▶ Stored items
[Start of section]

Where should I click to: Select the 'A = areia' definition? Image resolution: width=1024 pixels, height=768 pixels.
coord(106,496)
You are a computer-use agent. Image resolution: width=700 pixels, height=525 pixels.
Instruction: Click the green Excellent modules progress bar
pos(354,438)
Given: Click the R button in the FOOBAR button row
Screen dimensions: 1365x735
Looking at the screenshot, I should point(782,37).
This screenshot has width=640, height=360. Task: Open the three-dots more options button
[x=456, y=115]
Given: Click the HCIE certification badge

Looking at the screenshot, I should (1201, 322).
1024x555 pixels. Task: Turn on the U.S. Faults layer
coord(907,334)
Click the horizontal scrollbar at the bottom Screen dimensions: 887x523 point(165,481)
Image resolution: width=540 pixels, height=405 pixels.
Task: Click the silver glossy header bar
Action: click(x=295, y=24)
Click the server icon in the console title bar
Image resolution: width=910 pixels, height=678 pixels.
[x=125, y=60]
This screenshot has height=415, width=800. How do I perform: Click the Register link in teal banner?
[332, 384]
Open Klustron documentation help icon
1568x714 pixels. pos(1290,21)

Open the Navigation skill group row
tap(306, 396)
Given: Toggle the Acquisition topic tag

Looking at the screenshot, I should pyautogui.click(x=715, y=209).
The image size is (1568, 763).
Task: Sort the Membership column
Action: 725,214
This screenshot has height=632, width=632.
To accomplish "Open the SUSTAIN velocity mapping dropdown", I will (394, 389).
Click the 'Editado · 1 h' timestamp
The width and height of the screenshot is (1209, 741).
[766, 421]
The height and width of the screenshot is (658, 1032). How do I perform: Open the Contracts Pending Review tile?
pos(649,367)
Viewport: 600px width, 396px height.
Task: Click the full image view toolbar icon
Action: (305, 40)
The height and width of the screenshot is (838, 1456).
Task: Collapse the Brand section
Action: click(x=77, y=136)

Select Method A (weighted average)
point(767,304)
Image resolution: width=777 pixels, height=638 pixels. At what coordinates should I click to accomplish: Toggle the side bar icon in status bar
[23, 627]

[End of section]

▶ Instructions to follow
Write out every record exactly as it appears above.

▶ Problem solution
Where should I click to: Select the 'A = areia' definition? Image resolution: width=1024 pixels, height=768 pixels.
coord(106,496)
You are a computer-use agent. Image resolution: width=700 pixels, height=525 pixels.
Instruction: Click the green Excellent modules progress bar
pos(354,438)
Given: Click the R button in the FOOBAR button row
Screen dimensions: 1365x735
Looking at the screenshot, I should point(782,37).
This screenshot has width=640, height=360. Task: Open the three-dots more options button
[x=456, y=115]
Given: Click the HCIE certification badge

Looking at the screenshot, I should (1201, 322).
1024x555 pixels. Task: Turn on the U.S. Faults layer
coord(907,334)
Click the horizontal scrollbar at the bottom Screen dimensions: 887x523 point(165,481)
Image resolution: width=540 pixels, height=405 pixels.
Task: Click the silver glossy header bar
Action: click(x=295, y=24)
Click the server icon in the console title bar
Image resolution: width=910 pixels, height=678 pixels.
[x=125, y=60]
This screenshot has height=415, width=800. How do I perform: Click the Register link in teal banner?
[332, 384]
Open Klustron documentation help icon
1568x714 pixels. pos(1290,21)

Open the Navigation skill group row
tap(306, 396)
Given: Toggle the Acquisition topic tag

Looking at the screenshot, I should pyautogui.click(x=715, y=209).
The image size is (1568, 763).
Task: Sort the Membership column
Action: 725,214
This screenshot has height=632, width=632.
To accomplish "Open the SUSTAIN velocity mapping dropdown", I will (394, 389).
Click the 'Editado · 1 h' timestamp
The width and height of the screenshot is (1209, 741).
[766, 421]
The height and width of the screenshot is (658, 1032). How do I perform: Open the Contracts Pending Review tile?
pos(649,367)
Viewport: 600px width, 396px height.
Task: Click the full image view toolbar icon
Action: (305, 40)
The height and width of the screenshot is (838, 1456).
Task: Collapse the Brand section
Action: click(x=77, y=136)

Select Method A (weighted average)
point(767,304)
Image resolution: width=777 pixels, height=638 pixels. At what coordinates should I click to accomplish: Toggle the side bar icon in status bar
[23, 627]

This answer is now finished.